When another American version, to be fashioned for Corbett, was proposed, Shaw consented to the deal, for his rights were now secure. Corbett and Shaw soon comprised an international mutual admiration society. Corbett thought that some of the things G.B.S. wrote were "bright" and added that he had got a laugh out of Man and Superman. Shaw, who had never seen Corbett either as fighter or actor, was all for him because he paid his royalties in advance. During rehearsal Corbett began to construct an analogy between his own life and that of Cashel—a man looked down upon because he was a fighter. Corbett told an interviewer, "I sacrificed what little social standing I had—everything, in fact. My father wouldn't speak to me for three months afterward." His father ran a livery stable.
The play had its premiere at Daly's, New York's most fashionable theater, on January 8, 1906. Asked in his dressing room if the highbred audience would frighten him, Corbett said, "If a fellow can keep his head in the ring, with a lot of madmen yelling at him, he ought to be able to keep it at Daly's."
The first act went well. There were some gasps when Corbett appeared nude from the waist up, daring for Daly's. Lydia, the society lady, seemed to like what she saw. She also admired the manly way in which Corbett got at the core of their romance: "If I can't have the satisfaction of marrying you, I may as well have the satisfaction of saying I'd like to." The final curtain came down to spirited applause. Most of the critics were kind to Corbett.
However, there was only one really knowledgeable critic on hand, the "gentleman on the aisle" for the New York American. This was Philadelphia Jack O'Brien, who later that year disputed the claim to Jeffries' vacated heavyweight title with rival Tommy Burns.
Philadelphia Jack had a knack for dramatic fiction himself. He originally made his name by knocking out a bunch of stumblebums in England and cabling back glowing reports to the U.S. He built himself up into such an attraction that, when he returned, he dictated terms to promoters and selected his own opponents. These he even rehearsed to make their fights exciting—an anticipation of the imaginative ways of modern professional wrestling.
O'Brien wrote of the Corbett play, "Nothing since my recent victory over lanky Bob Fitzsimmons gave me greater pleasure than to witness the plunge of my old friend, Jim Corbett, into the legitimate.
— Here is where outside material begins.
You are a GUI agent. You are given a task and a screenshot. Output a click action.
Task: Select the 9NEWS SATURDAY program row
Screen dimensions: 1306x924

My greatest ambition in life is to knock out Jim Corbett, but I want to do that knocking in the ringside. If I attempted to knock his histrionic abilities, I would be unfit for the task. Jim is a natural born actor.... The story of the play is one that interested me perhaps more than any person in the house. It portrays the humiliation that a pugilist is confronted with when he attempts to lead a quiet social life." The critic had just been thrown out of the Waldorf and Netherland hotels for creating disturbances. "The plot hinges on his [Cashel's] accidental acquaintance with a rich society girl while he is training for a fight. If the lady had been at all wise she could have tumbled to the fact that he was a prizefighter right away. He shifted his feet and clinched his fists which, by the. way, was a time when he should have been trying not to show the fact.... Having been obliged to leave at the end of the second act to coyer an engagement, I don't know how he made out with the rich society girl but it's dollars to doughnuts from the way he was progressing with the love affair that he captured her."
Philadelphia Jack did have another "engagement." As were most of his colleagues, he was an actor, too. He had to hurry off to fulfill a booking at a nearby burlesque house.